Storm. On a recent morning walk, a passenger jet prepared to land on my head. It didn’t. And it wasn’t. It was only the wild wild wind thrashing the trees– spraying the raindrops into showers of rainbows in the surprising, intermittent sunshine. The fierce roar was intense. Sometimes I was hustled along, by gulping gusts that hurtled me forward too fast for my legs. Other times it was as if I were marking time, hardly inching forward at all as the blasts came straight at me. The miles of thickly edged daffodils on the roadside, an occasional blooming magnolia against a turbulent sky were whipped into the wind’s exuberant dance.

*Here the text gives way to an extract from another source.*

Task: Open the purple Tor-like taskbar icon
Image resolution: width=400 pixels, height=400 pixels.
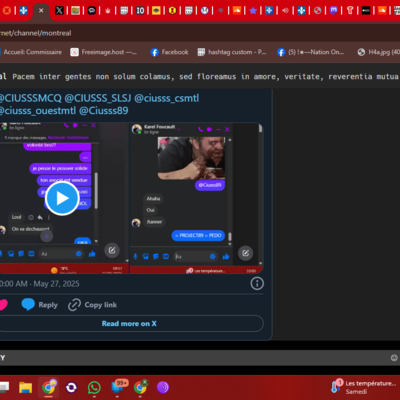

It was in this frenzy that I came across pink-hatted diminutive Maggie whacked against a stone barn. “Isn’t it a blessing that the rain has stopped”, she shouted as she righted herself. “Er, yes,” I shouted back, surprised that there wasn’t the usual weather-grumble that normally followed. I was going to point out that we might have been blown to Kingdom Come, but apparently Herefordshire folk don’t notice a bit of breeze. Archie her small dog couldn’t have been more fluffed up in a tumble dryer, but he too was unperturbed while investigating a strangely scented stone.
This wild tempest went on for days. Then, suddenly the wind-wailing, the tree-thrashing stopped. Quietly, the sky turned blue, the joyous birdsong was loud and beautiful. Earth, exhausted and dripping, had given birth to Spring.
And into this Spring the blessed welcome of visitors – friends we’ve known for years, with whom we’ve shared and grown through joys, successes, and failures. Isn’t it amazing to know people with whom we can pick up just where we left off before, and go right on laughing! These are the friends who by their very arrival in this new house have anchored our identity from Past to Present, and made it home. For this, and all the others yet to come, we are everlastingly grateful.
Gluten Free Dairy-free Crumble
If you use this amount for a tray-bake (13” x 9” 32 x 23 cm ) pan, the fruit below will bubble up, peeking through the lumps, making it cozily attractive. For our dinner we didn’t need that much fruit and used the whole crumble recipe in a smaller baking dish, making the fruit invisible, but lots of crumble per serving.
Measurements aren’t exact, but give plenty of room for playing. Find a cup that holds about 8 ozs (250 ml, a scant half pint) and use it for the cup measurements in this month’s recipe: In a bowl pour 2 cups gluten free (rolled) oats ¾ cup brown sugar, ½ teaspoons salt, and 1 tablespoon (or more) chopped crystalised (candied) ginger. Mix well. In a small bowl mash 1 ripe banana, and add 6 tablespoons oil (not olive), ½ teaspoon vanilla, and 1 teaspoon ground cinnamon. Add some dried fruits to the topping – we used snipped dates, dried cherries, and raisins. When thoroughly combined, add to the oat mixture until blended.
In your baking dish, prepare fruit up to about a thumb joint from the top. We used apples, pears, and a tin (can) of sliced peaches in juice. Berries would be pretty. If the fruit is especially tart, sprinkle on a few spoons of sugar. Mix thoroughly, then sprinkle on the above crumble topping. Pop into a moderate oven and bake about 30 minutes until lightly brown and bubbly.
Dairy eaters add cream or ice cream or thick yogurt.